15. SQL II - CSCI 9 - Practical Data Science

SQL I introduced why databases, tables and schema, and basic queries (SELECT, FROM, WHERE, and simple GROUP BY). SQL II goes deeper: grouping and aggregation in more detail, joins (combining multiple tables on common keys), and other patterns that mirror what you did in pandas — but expressed in SQL and executed by the database. This chapter completes the SQL foundation you need to work with relational data in real-world pipelines and analytics.

Together, SQL I and II support the lifecycle when data is too large or too dynamic for CSV + pandas alone. They also connect to topics you have seen elsewhere: merging in Pandas III (conceptually similar to SQL joins), and the idea that the right tool depends on where and how the data is stored.

Grouping and aggregation in SQL¶

Just as in pandas we use .groupby().agg(), in SQL we use GROUP BY with aggregate functions (COUNT, SUM, AVG, etc.) to summarize by category.

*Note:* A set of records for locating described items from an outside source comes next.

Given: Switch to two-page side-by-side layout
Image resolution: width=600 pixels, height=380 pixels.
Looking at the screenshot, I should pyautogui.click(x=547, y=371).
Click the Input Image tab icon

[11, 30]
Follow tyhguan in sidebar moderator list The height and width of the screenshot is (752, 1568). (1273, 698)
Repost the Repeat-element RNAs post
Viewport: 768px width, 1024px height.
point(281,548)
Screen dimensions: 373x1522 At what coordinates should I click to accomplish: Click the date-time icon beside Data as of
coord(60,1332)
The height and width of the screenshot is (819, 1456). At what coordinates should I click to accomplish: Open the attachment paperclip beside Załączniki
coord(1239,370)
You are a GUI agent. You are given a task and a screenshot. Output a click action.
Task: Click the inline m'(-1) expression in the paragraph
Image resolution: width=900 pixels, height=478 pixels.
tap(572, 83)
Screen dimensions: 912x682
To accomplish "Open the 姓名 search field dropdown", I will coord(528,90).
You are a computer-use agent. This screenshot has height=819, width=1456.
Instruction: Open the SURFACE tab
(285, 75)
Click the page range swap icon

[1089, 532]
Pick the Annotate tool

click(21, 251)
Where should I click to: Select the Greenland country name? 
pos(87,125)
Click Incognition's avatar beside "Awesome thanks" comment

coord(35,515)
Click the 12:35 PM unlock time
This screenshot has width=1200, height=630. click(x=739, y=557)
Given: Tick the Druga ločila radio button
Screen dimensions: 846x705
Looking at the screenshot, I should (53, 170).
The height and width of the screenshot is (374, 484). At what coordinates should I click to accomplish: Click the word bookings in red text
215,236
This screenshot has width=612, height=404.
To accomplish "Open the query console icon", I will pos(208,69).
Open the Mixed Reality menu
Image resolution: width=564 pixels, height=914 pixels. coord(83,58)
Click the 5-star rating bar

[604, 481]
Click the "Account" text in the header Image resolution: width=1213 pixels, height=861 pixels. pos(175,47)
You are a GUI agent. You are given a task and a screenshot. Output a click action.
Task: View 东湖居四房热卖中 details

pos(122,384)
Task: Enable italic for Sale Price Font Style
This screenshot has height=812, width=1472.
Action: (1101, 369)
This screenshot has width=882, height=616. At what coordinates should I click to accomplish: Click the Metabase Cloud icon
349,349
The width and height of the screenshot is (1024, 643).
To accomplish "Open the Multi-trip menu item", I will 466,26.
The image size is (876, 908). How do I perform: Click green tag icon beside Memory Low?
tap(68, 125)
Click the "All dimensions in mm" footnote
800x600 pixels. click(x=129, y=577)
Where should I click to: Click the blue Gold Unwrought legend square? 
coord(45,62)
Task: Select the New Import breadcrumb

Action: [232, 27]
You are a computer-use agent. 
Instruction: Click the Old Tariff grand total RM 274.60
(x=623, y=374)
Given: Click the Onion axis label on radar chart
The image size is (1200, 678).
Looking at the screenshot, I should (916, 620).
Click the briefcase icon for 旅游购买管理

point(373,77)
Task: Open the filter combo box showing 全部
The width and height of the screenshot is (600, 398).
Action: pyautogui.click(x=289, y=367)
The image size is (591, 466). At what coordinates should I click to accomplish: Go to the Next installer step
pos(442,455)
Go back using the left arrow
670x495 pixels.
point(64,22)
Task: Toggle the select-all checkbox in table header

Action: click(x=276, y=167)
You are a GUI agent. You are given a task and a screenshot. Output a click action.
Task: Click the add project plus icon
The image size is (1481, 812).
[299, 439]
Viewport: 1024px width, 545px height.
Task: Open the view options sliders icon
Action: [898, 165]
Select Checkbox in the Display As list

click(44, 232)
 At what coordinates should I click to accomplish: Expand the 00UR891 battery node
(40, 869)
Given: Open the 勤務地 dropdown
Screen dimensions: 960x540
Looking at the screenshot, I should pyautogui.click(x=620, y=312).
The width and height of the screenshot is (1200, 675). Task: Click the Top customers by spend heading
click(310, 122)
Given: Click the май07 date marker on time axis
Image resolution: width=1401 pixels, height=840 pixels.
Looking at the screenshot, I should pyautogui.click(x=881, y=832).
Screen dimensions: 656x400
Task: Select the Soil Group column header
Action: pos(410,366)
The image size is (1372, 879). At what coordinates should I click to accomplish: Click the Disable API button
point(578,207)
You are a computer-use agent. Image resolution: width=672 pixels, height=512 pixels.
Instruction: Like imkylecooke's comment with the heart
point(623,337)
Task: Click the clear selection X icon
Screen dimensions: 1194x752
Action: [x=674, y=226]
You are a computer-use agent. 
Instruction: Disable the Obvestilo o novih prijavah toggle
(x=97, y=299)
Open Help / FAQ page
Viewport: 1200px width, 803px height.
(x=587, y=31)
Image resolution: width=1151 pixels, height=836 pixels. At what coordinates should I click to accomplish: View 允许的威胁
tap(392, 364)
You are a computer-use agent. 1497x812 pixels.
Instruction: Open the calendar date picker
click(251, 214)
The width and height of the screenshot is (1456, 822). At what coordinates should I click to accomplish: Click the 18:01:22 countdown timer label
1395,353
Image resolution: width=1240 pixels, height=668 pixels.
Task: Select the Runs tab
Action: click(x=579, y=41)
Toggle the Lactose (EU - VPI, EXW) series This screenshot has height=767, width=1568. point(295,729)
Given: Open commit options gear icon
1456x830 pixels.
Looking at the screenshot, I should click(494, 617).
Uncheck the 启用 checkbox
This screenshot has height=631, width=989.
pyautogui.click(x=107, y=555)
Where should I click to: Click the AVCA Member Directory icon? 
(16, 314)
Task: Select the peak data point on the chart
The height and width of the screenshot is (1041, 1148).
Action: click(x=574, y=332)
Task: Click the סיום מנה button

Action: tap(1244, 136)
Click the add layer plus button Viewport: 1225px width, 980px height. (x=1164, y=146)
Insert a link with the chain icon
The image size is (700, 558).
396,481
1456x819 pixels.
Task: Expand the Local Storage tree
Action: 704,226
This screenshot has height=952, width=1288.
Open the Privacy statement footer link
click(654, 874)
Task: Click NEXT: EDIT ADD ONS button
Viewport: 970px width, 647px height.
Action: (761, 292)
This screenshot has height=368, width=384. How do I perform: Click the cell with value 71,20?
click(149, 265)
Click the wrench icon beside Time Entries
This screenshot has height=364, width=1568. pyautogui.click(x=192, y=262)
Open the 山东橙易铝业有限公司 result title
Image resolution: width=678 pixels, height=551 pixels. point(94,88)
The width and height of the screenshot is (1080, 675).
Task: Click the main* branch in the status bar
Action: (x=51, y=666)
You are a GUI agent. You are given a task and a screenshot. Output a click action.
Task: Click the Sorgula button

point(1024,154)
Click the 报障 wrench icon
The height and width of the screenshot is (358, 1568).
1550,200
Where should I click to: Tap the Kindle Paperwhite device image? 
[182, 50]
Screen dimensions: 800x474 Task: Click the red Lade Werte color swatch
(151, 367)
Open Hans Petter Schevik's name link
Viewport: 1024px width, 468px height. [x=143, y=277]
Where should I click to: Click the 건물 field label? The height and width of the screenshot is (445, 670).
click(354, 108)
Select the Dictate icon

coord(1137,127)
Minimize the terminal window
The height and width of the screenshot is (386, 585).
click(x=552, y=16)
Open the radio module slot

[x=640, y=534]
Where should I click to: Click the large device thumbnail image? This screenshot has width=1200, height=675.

We can filter groups with HAVING (analogous to filtering after a groupby in pandas). These patterns let you answer questions like “How many records per year?” or “What is the average value per region?” directly in the database.

Joins¶

Real data is often split across multiple tables (e.g., orders and customers, or events and locations). Joins combine tables on matching keys (e.g., customer_id). Inner joins, left joins, and other variants control which rows appear when there is no match. Mastering joins in SQL lets you work with normalized databases and integrate data from different sources — a core skill in data engineering and analysis.